Child custody and support are pertinent issues a family court must grant orders for during a divorce. Unfortunately, some parents defy the orders and stop paying child support, sometimes on valid grounds and other times for reasons the court would not approve.

If your ex-spouse withholds child support payments, you may think that the way to force them to keep up with their obligations is to deny them their visitation rights. This couldn’t be further from the truth, and doing so could put you at risk of legal consequences. Instead, consult experienced South Jordan family law attorneys for legal counsel.

What Happens If I Deny Visitation Rights to My Ex for Non-Payment of Child Support?

It is against the law to withhold visitation rights or parenting time as retaliation because your child’s other parent has refused to pay child support or for any other reason. Since child support and custody are court-ordered, the best approach to dealing with violations of the order is to use a legal approach to the issue.

Child custody and support lawyers in Utah warn against violating custody and support orders simply because your ex is doing a similar thing. Your ex-spouse could file a petition to have you charged with contempt of court. The charge is serious and risks a fine of $1,000 and up to 30 days in jail.

Contempt of court isn’t the only negative consequence of violating court-order child custody and support. Utah Code § 30-3-5(7) allows a judge to award court-related costs, including attorney fees, to the prevailing party because the offending party failed to exercise court-ordered parenting time or visitation schedule.

What is the Legal Way to Deal with an Ex Who Won’t Pay Child Support?

Utah laws provide a legal framework for divorced parents to deal with ex-partners who violate court orders. The process is known as enforcement of child support orders and entails filing a motion to enforce the order. The enforcement order can include a judgment for the total child support payments owed.

When filing this motion in court, it’s best to work with Utah child custody and support lawyers so that they can explain all your rights and responsibilities. Pursuing the case from the point of legal knowledge gives you a better footing to fight for your rights and to protect your child’s best interests.

During the court hearing, your lawyers will help prepare and file all the legal paperwork, keep track of crucial deadlines, and advocate for your child’s rights. Since your child’s financial support is at stake, it’s critical to have a knowledgeable and passionate attorney willing to fight for the most favorable outcome.

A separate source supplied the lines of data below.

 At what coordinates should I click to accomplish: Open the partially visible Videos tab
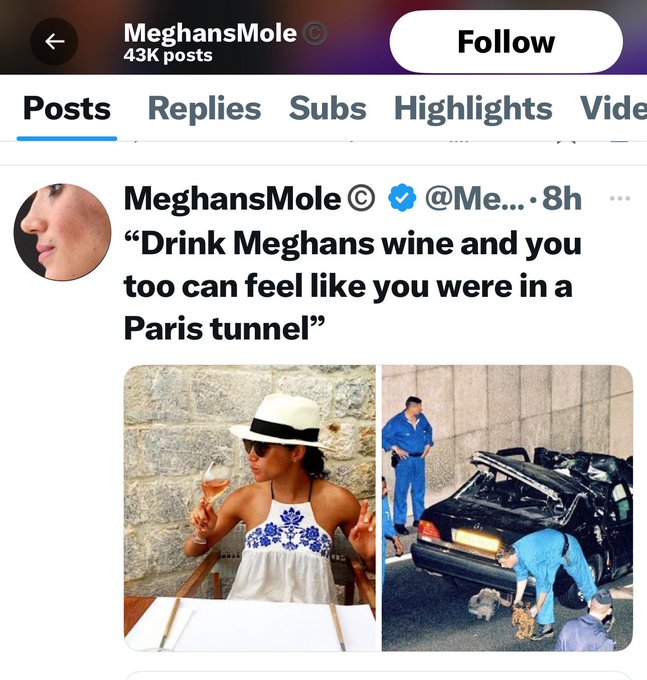(x=613, y=108)
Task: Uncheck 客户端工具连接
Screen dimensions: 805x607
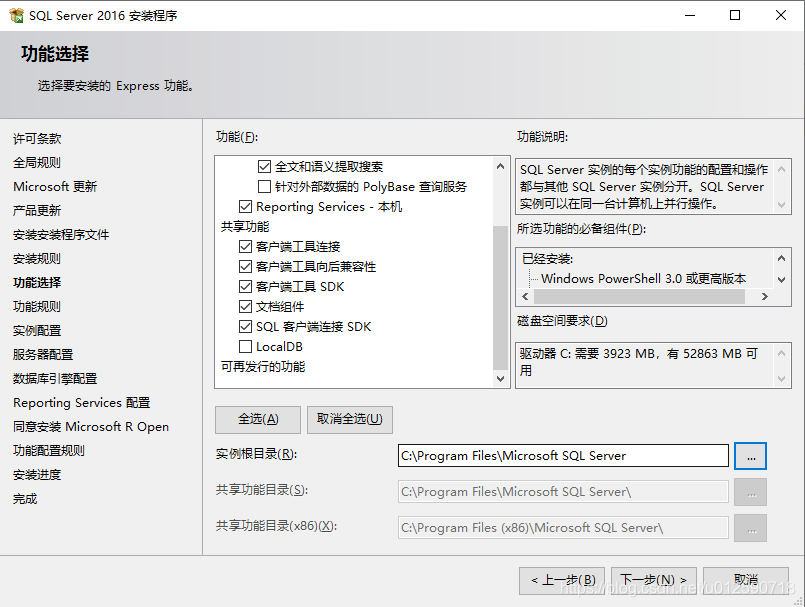Action: tap(246, 246)
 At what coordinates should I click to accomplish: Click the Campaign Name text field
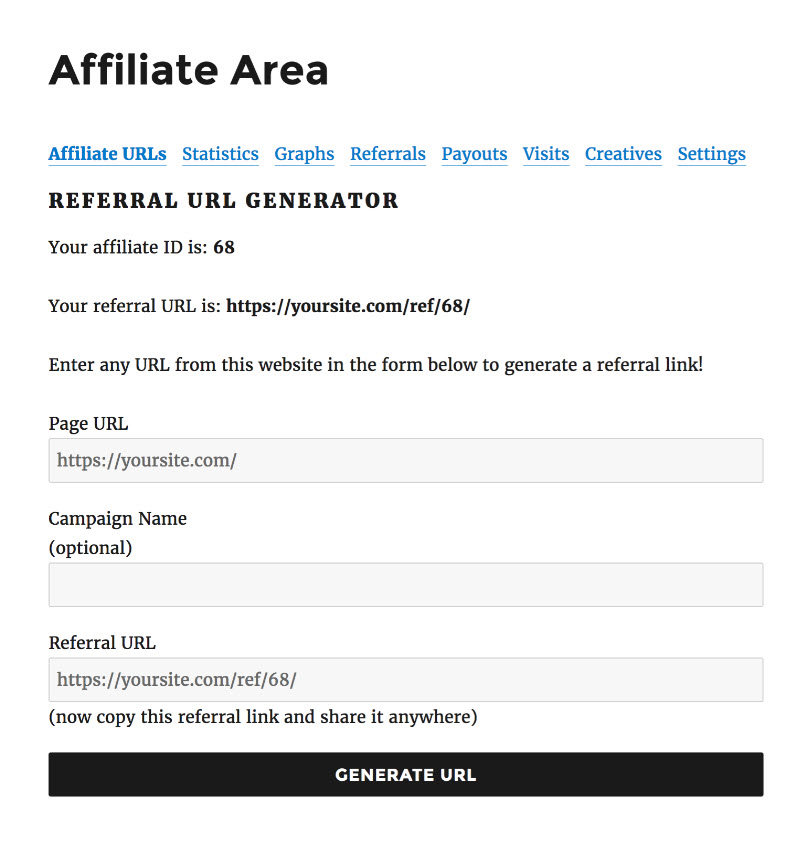(406, 585)
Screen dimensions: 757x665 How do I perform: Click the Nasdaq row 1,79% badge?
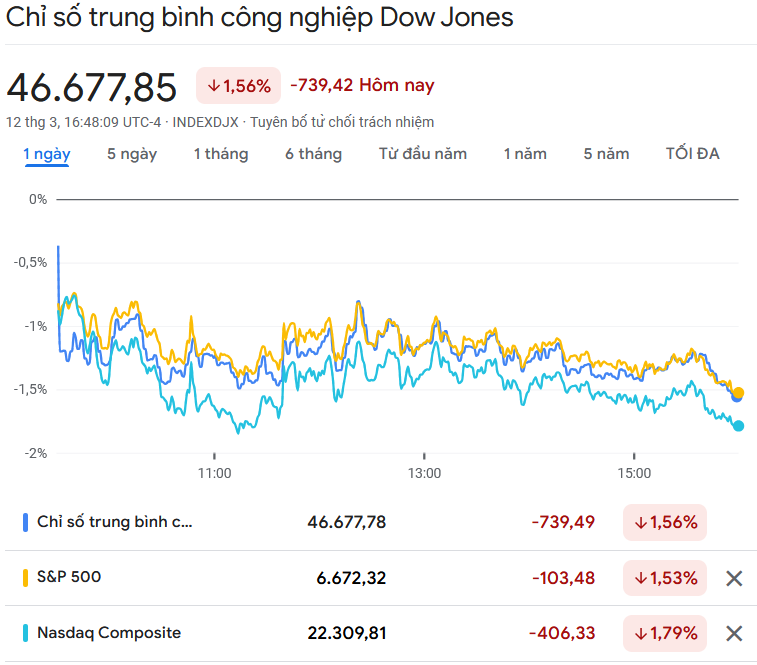[x=665, y=633]
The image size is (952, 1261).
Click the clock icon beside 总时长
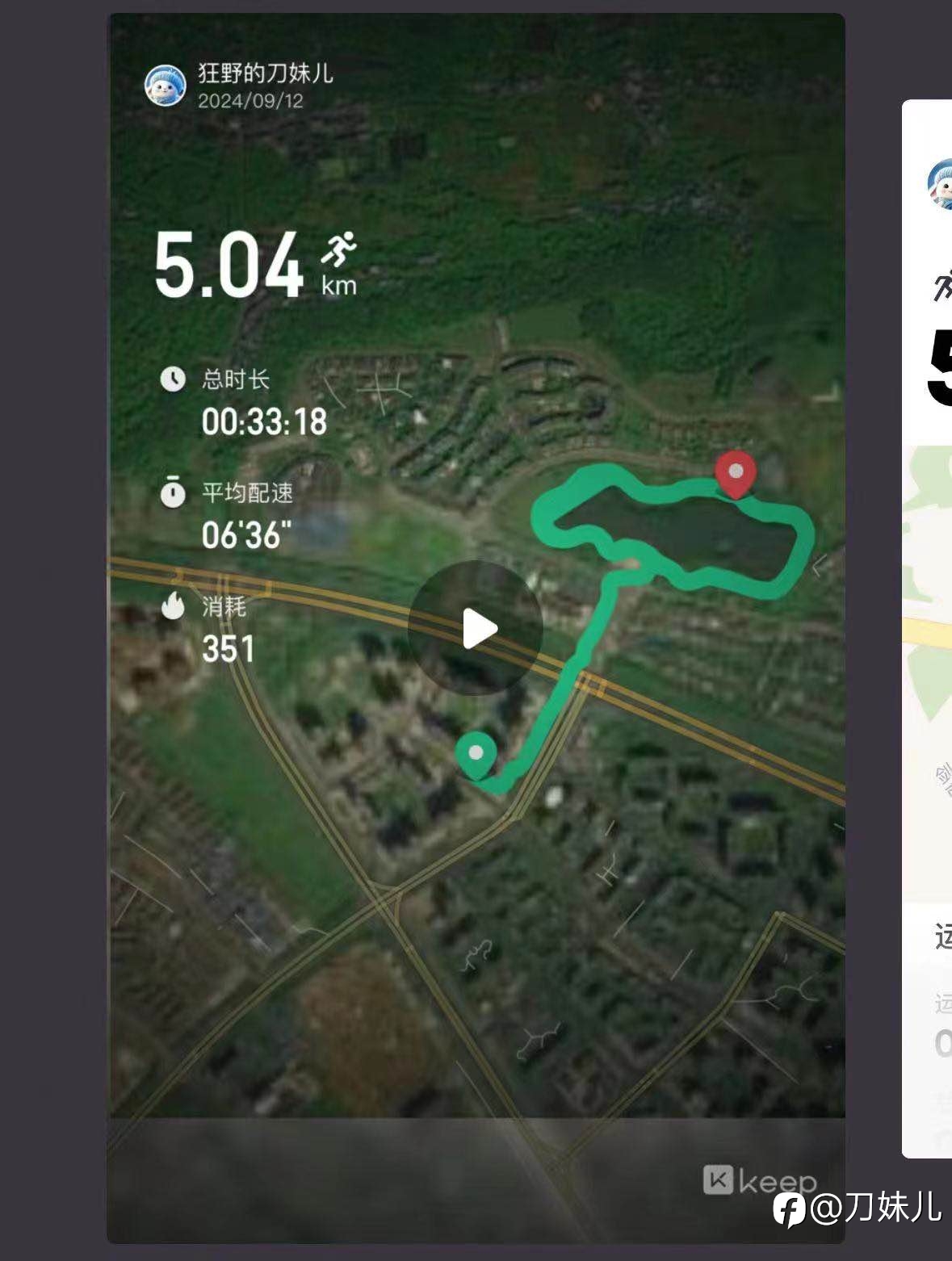pos(173,379)

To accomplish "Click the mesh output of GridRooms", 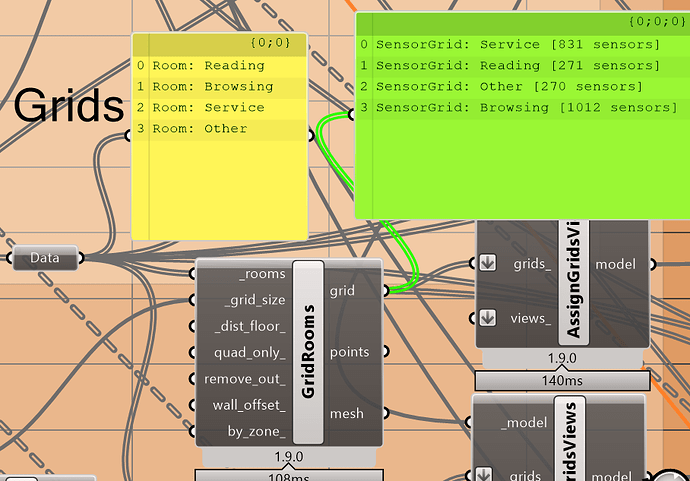I will pos(346,413).
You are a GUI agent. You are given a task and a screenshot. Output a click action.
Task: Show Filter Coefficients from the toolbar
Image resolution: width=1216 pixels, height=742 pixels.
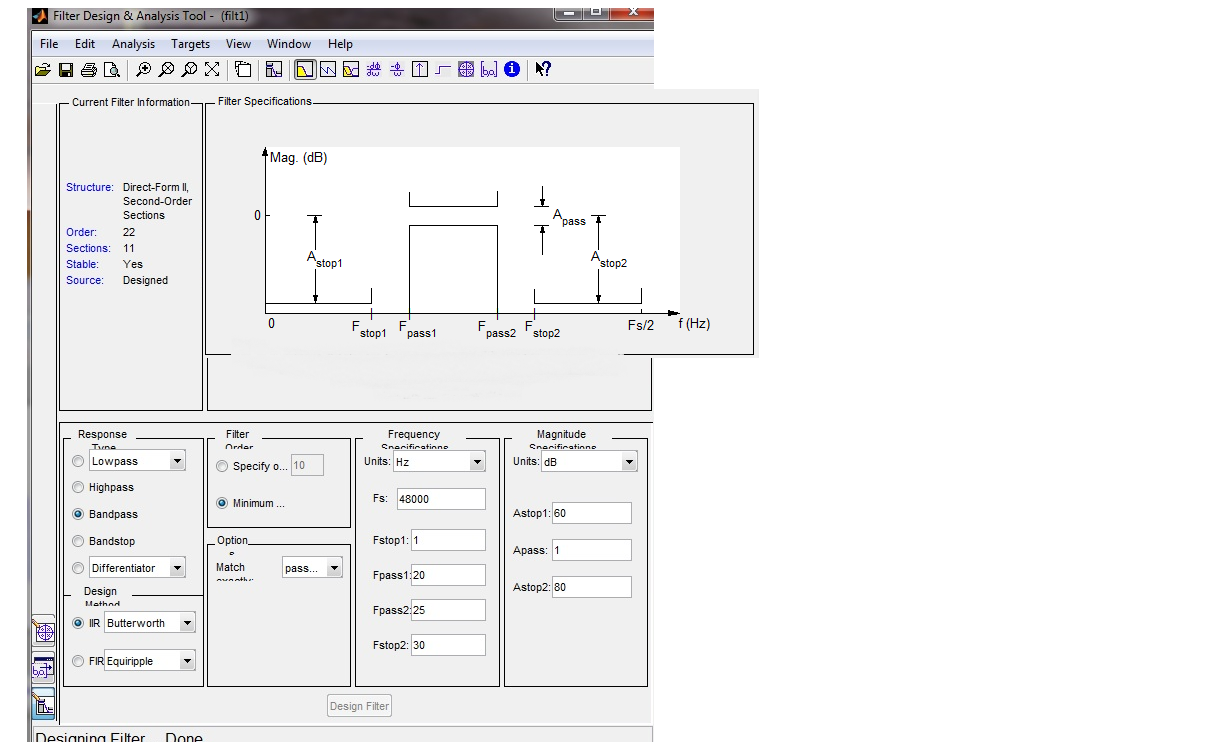(489, 69)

Motion for an Order to Show Cause

Your lawyers will file this motion and accompany it with a supporting statement of facts showing how your ex disobeyed the child support order. For example, the supporting statement might list the missed payments and the dates the payments were due. Depending on your case specifics, your child support lawyers can assess what other evidence you should include in the statement.

The court will review the Motion and attached documents to evaluate if you have a valid claim. It will require your ex-spouse to appear in court in a show cause hearing to explain why they should not be charged with contempt of court. If found in contempt, the penalties for content of court will be imposed.

If found not in contempt, your ex can still be ordered to comply with the child support payments, known as judgment. Once entered, collecting the payments is up to you if your ex-spouse doesn’t voluntarily submit them. Your child support lawyers can advise on the debt collection methods to use, such as

  • Attaching the judgment lien to your ex’s property
  • Wage garnishment or intercepting tax refunds, workers’ compensation benefits, or unemployment benefits
  • Seizing money from their bank accounts
  • Collaborating with other states if your ex moves to another state
  • Reporting past-due support to credit bureaus

What If My Ex Can No Longer Make Child Support Payments?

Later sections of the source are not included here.